Not claiming this is the only or best solution, but the way my team solved that was by creating an internal Python lib with common happy paths to access our infrastructure and processes. We deploy our data pipelines as FastAPI services and call them using Airflow. This architecture has scaled really well: we have 300+ data pipelines, even more schedules and 3 engineers. We use Knative so our AWS bill is quite cheap for the number of services we are running.

It all boiled down to treating ml / data engineering problems as common software problems.

Thanks for sharing your experience.

Yeah, that's my point, it's hardly a solved problem and you have to write software for this!

Operationally very simple: ELT -> GUID-based naming convention on S3 or Lustre on FSx (name and keep if preserving data, not replication steps) -> Point GPU instance to data (e.g. Sagemaker can transfer data stored on S3 with different approaches and costs, YMMV). Poll training job. Spin down GPU when complete.

ELT = data engineering. Model architecture & training design = MLE. MLOps is the storage of the training data, monitoring of the whole process, caching of model for use in serving and deployment, and retiring of resources. MLOps has some overlap with dataops, e.g. caching of training data, serving of model as application, but monitors for different things like data/concept drift.

You don't want idle containers on gpus.

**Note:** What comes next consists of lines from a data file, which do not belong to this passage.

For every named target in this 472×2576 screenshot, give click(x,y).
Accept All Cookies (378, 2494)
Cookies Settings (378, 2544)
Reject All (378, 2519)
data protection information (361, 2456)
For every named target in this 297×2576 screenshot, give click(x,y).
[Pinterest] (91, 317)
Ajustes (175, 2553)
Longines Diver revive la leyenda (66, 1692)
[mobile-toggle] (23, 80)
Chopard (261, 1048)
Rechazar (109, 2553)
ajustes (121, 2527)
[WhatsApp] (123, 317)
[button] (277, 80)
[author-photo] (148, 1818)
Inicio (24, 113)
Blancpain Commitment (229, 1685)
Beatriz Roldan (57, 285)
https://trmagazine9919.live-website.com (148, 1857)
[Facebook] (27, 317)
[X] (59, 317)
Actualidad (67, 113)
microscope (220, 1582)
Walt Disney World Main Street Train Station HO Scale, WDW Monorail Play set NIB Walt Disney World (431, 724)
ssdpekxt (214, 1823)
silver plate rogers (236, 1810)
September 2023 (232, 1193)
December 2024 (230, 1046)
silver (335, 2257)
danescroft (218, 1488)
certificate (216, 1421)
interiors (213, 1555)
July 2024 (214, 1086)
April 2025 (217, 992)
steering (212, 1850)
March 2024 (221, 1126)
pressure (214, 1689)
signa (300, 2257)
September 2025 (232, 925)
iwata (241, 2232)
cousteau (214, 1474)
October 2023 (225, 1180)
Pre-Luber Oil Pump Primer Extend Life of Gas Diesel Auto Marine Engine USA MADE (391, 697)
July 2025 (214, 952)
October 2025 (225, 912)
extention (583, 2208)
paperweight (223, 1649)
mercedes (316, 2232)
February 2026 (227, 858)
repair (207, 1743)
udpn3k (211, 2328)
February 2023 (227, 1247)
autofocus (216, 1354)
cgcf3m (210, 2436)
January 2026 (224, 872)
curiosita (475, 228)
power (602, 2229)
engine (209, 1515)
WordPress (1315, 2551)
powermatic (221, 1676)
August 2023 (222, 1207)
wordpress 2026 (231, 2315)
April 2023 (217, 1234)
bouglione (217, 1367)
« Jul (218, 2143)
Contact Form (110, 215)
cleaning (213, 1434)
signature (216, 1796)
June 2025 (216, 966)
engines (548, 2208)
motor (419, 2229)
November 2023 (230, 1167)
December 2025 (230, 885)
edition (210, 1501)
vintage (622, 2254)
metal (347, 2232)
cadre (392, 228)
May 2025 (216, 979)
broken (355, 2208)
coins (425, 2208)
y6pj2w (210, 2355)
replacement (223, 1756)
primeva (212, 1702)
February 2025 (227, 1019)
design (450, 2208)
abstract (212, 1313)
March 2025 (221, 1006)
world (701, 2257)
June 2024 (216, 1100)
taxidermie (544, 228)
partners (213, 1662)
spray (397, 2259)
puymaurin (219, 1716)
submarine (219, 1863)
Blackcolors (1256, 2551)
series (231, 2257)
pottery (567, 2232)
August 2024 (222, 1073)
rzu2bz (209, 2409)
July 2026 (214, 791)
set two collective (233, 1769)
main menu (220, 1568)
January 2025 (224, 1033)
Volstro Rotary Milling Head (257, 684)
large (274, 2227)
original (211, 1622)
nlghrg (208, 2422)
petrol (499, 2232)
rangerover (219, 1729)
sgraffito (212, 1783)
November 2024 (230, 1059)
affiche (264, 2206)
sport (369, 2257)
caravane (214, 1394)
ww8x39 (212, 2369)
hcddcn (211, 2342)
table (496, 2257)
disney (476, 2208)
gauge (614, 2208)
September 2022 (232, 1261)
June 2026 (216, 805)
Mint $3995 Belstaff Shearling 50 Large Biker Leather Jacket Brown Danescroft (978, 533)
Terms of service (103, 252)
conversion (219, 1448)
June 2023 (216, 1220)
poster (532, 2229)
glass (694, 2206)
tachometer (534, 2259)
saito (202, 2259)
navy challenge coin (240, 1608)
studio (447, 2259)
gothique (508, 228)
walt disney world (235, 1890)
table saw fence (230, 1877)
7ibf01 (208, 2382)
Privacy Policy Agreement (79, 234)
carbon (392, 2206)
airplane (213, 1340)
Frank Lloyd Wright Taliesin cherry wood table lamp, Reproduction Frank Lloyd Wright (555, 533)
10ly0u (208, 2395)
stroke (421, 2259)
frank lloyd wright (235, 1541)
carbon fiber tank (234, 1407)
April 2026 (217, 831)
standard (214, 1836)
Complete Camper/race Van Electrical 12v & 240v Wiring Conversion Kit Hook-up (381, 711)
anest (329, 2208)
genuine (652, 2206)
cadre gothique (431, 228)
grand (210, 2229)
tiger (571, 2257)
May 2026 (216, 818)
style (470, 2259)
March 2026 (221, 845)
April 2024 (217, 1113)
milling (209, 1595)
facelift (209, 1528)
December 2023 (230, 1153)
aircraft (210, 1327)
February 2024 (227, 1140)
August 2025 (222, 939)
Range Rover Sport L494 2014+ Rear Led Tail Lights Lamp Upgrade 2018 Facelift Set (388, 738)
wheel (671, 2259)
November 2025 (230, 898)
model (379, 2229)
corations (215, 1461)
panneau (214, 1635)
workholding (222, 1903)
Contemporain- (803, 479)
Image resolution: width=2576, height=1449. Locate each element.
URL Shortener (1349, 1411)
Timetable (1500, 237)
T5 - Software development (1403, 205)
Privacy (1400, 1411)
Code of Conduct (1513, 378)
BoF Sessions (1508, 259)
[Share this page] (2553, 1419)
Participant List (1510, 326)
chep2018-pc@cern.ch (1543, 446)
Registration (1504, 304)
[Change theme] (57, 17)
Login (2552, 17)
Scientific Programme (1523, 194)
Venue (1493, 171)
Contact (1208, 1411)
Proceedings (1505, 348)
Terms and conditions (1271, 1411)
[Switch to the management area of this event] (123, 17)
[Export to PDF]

Something like kserve which sits on knative which is similar to aws lambda is pretty useful and allows scaling deployments to 0. There is some request buffering before the containers and scaling based on the number of concurrent requests a container can support since almost all of these deployed model inference services are gpu and cpu bound, you don't want to route more requests than it can handle because cpu/gpu contention harms throughput.
You may want to look at run.house [0] for a pretty powerful solution to many of these problems.

[0] https://github.com/run-house/runhouse